1/ Reconnaître le problème et s’excuser 

En champion de la communication, Jobs n’a pas tardé à réagir au buzz négatif de l’iPhone 4. Tout en minimisant l’ampleur des problèmes (à peine 0,55% des appels au support technique concernent l’antenne et moins de 5% des smartphones seraient touchés), Jobs a admis l’évidence et fait son mea culpa : oui, l’iPhone 4 rencontre quelques problèmes de réception car « We’re not perfect ». Une réponse sincère et transparente qui rend Apple plus humain. 

2/ Attaquer la concurrence 

Jobs a fait sienne la célèbre maxime « la meilleure défense, c’est l’attaque ». Il a donc dénigré les smartphones adverses ( Blackberry, HTC et Samsung), et fait la démonstration qu’eux aussi souffrent de baisse de signal suivant la manière dont on les tient. Une démonstration disponible sur le site d’Apple

Une manière de dire : « nous ne sommes pas parfaits et les autres non plus et si l’iPhone a des problèmes, il demeure le meilleur ». Jobs a ainsi répété que son nouveau smartphone était « peut-être le meilleur produit qu’Apple ait jamais construit ». 

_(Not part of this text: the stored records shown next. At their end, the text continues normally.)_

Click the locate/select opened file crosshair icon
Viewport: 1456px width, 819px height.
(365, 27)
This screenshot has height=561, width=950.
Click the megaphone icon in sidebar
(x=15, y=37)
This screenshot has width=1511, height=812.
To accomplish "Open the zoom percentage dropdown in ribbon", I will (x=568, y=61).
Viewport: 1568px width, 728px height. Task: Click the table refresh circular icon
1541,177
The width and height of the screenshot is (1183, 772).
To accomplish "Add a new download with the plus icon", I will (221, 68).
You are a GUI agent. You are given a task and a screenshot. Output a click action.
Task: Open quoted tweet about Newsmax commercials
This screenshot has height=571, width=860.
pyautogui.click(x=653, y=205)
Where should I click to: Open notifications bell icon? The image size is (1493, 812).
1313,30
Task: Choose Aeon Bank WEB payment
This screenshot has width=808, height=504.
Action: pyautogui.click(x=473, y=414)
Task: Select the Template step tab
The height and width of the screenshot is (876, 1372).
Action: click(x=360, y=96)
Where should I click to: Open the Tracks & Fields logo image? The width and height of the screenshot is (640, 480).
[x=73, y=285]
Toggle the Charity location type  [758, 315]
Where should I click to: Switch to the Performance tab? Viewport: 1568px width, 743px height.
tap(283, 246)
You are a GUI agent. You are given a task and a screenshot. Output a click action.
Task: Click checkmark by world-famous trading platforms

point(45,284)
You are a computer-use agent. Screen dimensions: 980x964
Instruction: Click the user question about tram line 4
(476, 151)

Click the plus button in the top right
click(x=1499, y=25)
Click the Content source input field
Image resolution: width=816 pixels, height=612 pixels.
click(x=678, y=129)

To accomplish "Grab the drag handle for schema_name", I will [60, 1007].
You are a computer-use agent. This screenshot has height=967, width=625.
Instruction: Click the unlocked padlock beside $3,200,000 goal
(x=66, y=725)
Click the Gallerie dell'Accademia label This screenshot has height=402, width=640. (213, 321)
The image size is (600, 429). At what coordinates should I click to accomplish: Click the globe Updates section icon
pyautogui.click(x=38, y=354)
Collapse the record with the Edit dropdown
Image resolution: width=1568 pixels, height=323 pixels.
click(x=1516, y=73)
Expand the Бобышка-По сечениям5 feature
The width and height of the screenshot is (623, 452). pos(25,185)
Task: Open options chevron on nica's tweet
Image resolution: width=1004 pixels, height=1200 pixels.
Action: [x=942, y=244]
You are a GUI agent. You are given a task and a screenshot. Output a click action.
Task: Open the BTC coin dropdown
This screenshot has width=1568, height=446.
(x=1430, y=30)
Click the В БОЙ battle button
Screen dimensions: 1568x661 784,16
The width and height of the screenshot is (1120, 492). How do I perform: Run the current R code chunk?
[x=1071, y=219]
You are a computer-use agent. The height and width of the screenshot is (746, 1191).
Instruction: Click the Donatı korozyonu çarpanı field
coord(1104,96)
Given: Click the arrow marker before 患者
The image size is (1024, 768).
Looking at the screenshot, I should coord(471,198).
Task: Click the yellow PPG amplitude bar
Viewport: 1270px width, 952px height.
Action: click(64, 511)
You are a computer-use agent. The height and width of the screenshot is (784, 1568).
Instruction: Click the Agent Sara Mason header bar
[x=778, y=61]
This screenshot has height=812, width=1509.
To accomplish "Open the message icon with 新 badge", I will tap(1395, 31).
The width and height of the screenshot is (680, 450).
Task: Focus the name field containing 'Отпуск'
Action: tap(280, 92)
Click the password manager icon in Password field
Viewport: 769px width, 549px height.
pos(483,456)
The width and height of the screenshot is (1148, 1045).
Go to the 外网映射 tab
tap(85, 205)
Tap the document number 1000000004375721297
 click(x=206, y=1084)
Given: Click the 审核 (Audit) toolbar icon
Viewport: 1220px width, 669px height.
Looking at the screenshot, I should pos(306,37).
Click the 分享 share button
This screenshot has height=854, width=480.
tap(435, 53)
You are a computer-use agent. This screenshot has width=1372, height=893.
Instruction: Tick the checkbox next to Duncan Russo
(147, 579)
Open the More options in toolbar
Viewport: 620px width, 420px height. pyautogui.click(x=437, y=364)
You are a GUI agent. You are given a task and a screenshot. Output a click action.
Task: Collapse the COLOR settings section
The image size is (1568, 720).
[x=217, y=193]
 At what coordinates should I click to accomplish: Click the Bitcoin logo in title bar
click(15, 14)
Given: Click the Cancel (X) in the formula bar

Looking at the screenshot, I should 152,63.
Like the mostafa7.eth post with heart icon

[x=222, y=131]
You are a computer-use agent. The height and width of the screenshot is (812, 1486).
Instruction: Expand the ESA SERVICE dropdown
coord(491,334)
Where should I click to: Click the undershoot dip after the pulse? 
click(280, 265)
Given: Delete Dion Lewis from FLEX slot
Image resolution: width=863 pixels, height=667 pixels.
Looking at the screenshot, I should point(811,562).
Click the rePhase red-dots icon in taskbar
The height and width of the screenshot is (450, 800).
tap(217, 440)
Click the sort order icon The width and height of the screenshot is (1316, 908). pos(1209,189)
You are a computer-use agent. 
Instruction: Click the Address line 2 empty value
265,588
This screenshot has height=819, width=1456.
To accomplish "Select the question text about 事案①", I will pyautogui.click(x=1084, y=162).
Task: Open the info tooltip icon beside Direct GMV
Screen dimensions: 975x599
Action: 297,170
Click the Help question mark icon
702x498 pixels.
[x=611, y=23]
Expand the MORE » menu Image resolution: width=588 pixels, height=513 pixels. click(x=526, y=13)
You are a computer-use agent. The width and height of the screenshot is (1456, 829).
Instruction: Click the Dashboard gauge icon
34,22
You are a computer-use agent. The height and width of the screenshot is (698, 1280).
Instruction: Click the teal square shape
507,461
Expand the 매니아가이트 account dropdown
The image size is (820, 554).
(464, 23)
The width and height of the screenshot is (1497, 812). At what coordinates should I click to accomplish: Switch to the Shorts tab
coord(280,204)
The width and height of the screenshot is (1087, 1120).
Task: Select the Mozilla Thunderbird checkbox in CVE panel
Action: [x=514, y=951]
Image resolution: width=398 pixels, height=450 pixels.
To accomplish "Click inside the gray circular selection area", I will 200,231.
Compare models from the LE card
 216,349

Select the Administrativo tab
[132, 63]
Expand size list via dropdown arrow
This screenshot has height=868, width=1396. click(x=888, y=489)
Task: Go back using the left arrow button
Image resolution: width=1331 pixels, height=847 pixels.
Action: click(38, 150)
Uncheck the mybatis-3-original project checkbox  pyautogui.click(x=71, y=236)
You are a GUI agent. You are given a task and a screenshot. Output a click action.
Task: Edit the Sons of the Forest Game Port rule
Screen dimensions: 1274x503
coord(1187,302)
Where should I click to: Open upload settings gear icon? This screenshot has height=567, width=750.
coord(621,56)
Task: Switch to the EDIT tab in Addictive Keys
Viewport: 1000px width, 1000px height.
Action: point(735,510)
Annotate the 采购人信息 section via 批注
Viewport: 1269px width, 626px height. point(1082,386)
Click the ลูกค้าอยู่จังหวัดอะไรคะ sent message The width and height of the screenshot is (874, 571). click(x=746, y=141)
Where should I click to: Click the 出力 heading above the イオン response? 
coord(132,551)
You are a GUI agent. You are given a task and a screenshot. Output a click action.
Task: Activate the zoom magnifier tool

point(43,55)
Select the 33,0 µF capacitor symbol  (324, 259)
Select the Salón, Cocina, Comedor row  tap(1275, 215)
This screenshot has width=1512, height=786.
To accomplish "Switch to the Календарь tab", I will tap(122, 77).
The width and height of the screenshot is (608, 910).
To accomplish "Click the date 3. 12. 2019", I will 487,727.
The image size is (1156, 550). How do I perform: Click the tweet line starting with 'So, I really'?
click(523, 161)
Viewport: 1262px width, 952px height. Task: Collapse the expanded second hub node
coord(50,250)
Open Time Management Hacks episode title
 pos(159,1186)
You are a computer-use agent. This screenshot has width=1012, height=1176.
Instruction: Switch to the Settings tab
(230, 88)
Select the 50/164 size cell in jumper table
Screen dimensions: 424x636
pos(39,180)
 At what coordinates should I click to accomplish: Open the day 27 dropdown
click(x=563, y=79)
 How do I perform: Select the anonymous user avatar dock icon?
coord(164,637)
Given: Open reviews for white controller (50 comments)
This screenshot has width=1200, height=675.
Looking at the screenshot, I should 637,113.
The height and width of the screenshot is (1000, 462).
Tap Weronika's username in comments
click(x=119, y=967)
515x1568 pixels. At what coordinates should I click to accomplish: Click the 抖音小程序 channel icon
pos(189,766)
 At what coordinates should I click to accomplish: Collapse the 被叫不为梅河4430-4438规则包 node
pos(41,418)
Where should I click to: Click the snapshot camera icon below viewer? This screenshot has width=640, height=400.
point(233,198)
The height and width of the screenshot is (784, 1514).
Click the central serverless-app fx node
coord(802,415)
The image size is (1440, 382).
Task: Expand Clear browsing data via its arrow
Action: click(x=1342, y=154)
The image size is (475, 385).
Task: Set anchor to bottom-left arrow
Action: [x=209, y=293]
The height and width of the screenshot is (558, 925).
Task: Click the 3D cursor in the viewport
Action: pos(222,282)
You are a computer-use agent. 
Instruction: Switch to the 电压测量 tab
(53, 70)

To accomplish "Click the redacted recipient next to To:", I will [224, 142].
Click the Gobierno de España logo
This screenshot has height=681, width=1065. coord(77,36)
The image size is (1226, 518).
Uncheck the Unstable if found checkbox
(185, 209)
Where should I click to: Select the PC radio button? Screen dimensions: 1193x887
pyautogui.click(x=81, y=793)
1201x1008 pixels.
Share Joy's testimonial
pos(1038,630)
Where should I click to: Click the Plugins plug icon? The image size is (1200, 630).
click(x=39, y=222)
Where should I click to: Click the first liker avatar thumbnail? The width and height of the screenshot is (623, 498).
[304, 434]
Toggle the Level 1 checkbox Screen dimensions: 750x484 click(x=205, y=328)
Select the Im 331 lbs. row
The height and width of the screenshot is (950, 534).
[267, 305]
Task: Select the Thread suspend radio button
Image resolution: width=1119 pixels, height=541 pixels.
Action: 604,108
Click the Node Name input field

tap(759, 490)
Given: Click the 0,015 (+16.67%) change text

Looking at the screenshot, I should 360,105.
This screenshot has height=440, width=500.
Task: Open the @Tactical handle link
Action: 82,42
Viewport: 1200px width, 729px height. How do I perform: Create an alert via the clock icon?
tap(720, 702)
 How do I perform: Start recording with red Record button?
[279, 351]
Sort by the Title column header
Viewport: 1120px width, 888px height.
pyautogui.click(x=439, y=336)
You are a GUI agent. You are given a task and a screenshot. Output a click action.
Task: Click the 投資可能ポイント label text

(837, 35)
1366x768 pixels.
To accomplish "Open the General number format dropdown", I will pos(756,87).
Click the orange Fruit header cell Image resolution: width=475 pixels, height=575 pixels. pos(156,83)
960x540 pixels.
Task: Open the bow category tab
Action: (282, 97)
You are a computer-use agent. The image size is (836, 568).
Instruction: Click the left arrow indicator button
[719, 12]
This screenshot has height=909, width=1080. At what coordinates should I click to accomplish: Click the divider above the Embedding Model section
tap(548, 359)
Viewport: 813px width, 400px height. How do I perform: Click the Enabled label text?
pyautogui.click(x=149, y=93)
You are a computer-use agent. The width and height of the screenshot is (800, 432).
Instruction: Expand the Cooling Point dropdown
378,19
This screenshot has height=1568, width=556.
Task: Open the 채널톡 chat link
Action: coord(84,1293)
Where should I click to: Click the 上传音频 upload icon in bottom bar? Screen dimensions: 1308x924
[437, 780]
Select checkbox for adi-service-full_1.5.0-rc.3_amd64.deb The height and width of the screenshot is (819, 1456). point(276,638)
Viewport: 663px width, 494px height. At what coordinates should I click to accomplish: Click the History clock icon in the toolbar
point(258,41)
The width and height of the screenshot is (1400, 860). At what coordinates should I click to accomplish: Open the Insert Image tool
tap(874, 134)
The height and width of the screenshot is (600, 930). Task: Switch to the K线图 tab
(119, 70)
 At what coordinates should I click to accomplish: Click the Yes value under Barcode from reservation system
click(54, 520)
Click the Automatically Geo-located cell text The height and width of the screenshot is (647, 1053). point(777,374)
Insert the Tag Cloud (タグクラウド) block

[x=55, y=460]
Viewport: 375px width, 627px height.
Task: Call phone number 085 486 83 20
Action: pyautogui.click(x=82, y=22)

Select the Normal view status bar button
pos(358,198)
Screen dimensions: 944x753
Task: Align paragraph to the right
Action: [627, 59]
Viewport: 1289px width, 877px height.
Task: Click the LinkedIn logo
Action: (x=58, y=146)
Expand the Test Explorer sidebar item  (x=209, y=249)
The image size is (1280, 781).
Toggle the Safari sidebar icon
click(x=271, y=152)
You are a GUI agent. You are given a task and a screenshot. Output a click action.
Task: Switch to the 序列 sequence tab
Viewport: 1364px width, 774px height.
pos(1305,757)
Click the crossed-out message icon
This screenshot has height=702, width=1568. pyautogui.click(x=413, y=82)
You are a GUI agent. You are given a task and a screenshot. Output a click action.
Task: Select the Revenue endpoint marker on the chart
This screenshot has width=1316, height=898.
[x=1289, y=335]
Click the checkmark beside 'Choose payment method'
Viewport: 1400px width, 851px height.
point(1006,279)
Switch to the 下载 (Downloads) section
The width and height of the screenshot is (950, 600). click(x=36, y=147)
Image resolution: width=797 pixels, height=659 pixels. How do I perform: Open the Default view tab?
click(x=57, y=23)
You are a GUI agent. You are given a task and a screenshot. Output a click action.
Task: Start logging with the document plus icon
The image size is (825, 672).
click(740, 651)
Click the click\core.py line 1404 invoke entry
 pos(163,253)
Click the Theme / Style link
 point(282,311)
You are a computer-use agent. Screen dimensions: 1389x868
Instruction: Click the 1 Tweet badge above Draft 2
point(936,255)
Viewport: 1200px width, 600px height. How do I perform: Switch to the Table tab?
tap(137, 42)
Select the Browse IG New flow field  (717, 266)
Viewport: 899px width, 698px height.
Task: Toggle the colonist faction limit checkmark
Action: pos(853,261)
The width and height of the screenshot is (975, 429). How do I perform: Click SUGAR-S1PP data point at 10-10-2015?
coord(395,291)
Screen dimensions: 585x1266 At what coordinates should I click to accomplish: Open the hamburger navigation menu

3/ Entendre les plaintes des consommateurs et y répondre 

Pour régler le problème et éviter tout désamour, Jobs a trouvé 3 solutions : 

  •  lancer une mise à jour logicielle iOS 4.0.1 sensée améliorer la réception,
  • offrir jusqu’au 30 septembre un étui gratuit, le Bumper, sensé résoudre le problème de défaut d’antenne en évitant tout contact des doigts sur la zone incriminée,
  • rembourser les acheteurs mécontents.

Des solutions qui ont pour principal mérite, d’éviter à Apple un ruineux rappel de ses produits (3 millions d’iPhone 4 à rappeler équivaudrait à une perte sèche de 1,3 milliards de dollars) et d’éteindre quelque peu le feu des critiques. 

4/ les conséquences 

Les enseignements de cette fronde médiatique sont triples :

  • Fin de l’idylle médiatique : ce sont en effet les médias (journaux, magazines, tv, web), ceux-là même qui offraient une publicité mondiale et gratuite aux produits de la marque à la pomme en leur consacrant leurs gros titres, qui ont mené l’attaque. La marque de Jobs n’est plus intouchable et les prochains lancements seront étudiés avec minutie et la moindre faiblesse sera pointée du doigt sans ménagement.
  • Une concurrence renforcée : le couac d’Apple sert surtout la concurrence. Apple n’est pas infaillible et c’est l’occasion pour les RIM, Samsung, HTC et Nokia d’aiguiser leurs armes et montrer leur fiabilité. Les 4 ont d’ailleurs immédiatement riposté à l’attaque de Jobs en publiant de nombreux communiqués. L’erreur de Jobs est à mon avis d’avoir attaqué de front les 4 autres géants. Apple devient l’ennemi n°1, et le risque est grand de les voir se liguer contre lui dans les semaines et mois à venir. La guerre ne fait que commencer.
  • Une image à redorer : si l’impact sur les consommateurs est encore incertain, l’action Apple a déjà perdu 25$ depuis le début de l’affaire. Un coup dur qui ne pourra être effacé qu’avec des ventes record.